**WRITTEN EXERCISE**: Retype the rows below character for character, preserving every line as it appears.
══════════
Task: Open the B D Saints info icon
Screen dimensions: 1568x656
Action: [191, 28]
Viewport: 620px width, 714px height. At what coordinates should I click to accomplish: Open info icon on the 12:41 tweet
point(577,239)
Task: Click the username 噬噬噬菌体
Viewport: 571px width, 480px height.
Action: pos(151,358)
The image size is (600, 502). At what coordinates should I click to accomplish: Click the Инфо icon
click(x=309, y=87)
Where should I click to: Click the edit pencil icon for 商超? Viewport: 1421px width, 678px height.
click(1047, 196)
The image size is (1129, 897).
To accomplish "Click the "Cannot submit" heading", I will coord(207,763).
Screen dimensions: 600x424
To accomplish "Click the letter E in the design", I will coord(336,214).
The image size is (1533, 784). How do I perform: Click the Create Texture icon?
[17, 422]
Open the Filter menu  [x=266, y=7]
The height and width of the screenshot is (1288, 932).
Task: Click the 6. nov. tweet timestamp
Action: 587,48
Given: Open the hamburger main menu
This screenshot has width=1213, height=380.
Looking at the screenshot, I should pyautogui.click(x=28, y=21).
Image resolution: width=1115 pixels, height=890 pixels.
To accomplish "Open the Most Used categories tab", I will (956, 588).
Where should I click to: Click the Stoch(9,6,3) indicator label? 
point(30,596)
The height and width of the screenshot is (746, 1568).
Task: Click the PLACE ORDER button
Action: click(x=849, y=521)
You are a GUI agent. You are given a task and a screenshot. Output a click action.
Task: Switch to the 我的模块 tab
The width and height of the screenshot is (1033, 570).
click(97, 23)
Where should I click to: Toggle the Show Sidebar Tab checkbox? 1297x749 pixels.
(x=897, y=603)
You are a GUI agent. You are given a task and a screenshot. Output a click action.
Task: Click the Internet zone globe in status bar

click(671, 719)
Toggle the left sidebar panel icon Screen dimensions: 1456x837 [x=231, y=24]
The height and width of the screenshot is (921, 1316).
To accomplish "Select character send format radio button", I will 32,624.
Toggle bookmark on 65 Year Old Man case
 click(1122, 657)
══════════
**ANSWER FOR THIS EXERCISE**:
Task: Open the B D Saints info icon
Screen dimensions: 1568x656
Action: [191, 28]
Viewport: 620px width, 714px height. At what coordinates should I click to accomplish: Open info icon on the 12:41 tweet
point(577,239)
Task: Click the username 噬噬噬菌体
Viewport: 571px width, 480px height.
Action: pos(151,358)
The image size is (600, 502). At what coordinates should I click to accomplish: Click the Инфо icon
click(x=309, y=87)
Where should I click to: Click the edit pencil icon for 商超? Viewport: 1421px width, 678px height.
click(1047, 196)
The image size is (1129, 897).
To accomplish "Click the "Cannot submit" heading", I will coord(207,763).
Screen dimensions: 600x424
To accomplish "Click the letter E in the design", I will coord(336,214).
The image size is (1533, 784). How do I perform: Click the Create Texture icon?
[17, 422]
Open the Filter menu  [x=266, y=7]
The height and width of the screenshot is (1288, 932).
Task: Click the 6. nov. tweet timestamp
Action: 587,48
Given: Open the hamburger main menu
This screenshot has width=1213, height=380.
Looking at the screenshot, I should pyautogui.click(x=28, y=21).
Image resolution: width=1115 pixels, height=890 pixels.
To accomplish "Open the Most Used categories tab", I will (956, 588).
Where should I click to: Click the Stoch(9,6,3) indicator label? 
point(30,596)
The height and width of the screenshot is (746, 1568).
Task: Click the PLACE ORDER button
Action: click(x=849, y=521)
You are a GUI agent. You are given a task and a screenshot. Output a click action.
Task: Switch to the 我的模块 tab
The width and height of the screenshot is (1033, 570).
click(97, 23)
Where should I click to: Toggle the Show Sidebar Tab checkbox? 1297x749 pixels.
(x=897, y=603)
You are a GUI agent. You are given a task and a screenshot. Output a click action.
Task: Click the Internet zone globe in status bar

click(671, 719)
Toggle the left sidebar panel icon Screen dimensions: 1456x837 [x=231, y=24]
The height and width of the screenshot is (921, 1316).
To accomplish "Select character send format radio button", I will 32,624.
Toggle bookmark on 65 Year Old Man case
 click(1122, 657)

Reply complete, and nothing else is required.